_WHAT THE EXERCISE ASKS:_ Which lines hold the string "arrow"? Copy each of them from the material below.

_EXERCISE MATERIAL:_
☆ ☆ ☆ ☆ ☆
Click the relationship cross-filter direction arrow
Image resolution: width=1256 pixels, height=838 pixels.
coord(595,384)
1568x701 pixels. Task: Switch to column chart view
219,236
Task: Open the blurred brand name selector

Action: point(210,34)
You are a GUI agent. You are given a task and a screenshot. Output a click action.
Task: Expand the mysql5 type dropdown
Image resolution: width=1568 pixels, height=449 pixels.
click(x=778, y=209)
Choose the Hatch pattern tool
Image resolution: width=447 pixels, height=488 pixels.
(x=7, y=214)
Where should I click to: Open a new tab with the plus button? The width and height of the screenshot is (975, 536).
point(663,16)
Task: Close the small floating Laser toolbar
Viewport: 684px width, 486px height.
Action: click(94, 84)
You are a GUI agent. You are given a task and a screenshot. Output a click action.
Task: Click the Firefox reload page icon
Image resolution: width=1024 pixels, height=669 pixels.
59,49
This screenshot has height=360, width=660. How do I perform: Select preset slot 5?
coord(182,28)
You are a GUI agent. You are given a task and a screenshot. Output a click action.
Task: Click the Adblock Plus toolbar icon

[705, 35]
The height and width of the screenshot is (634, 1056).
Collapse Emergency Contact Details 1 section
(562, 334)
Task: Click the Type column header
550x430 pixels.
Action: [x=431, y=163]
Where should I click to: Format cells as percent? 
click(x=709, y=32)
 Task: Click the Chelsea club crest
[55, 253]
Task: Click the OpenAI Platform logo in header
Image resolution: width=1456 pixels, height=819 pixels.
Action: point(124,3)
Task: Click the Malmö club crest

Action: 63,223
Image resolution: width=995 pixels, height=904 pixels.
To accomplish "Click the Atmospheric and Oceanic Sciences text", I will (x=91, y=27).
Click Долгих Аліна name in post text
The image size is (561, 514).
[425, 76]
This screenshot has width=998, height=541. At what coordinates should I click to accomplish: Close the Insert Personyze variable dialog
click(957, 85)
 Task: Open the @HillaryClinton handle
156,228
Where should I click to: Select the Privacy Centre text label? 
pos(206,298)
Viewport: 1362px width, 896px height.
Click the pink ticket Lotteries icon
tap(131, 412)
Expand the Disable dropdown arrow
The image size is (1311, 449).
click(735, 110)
☆ ☆ ☆ ☆ ☆
_RESPONSE BOX:_
Click the relationship cross-filter direction arrow
Expand the Disable dropdown arrow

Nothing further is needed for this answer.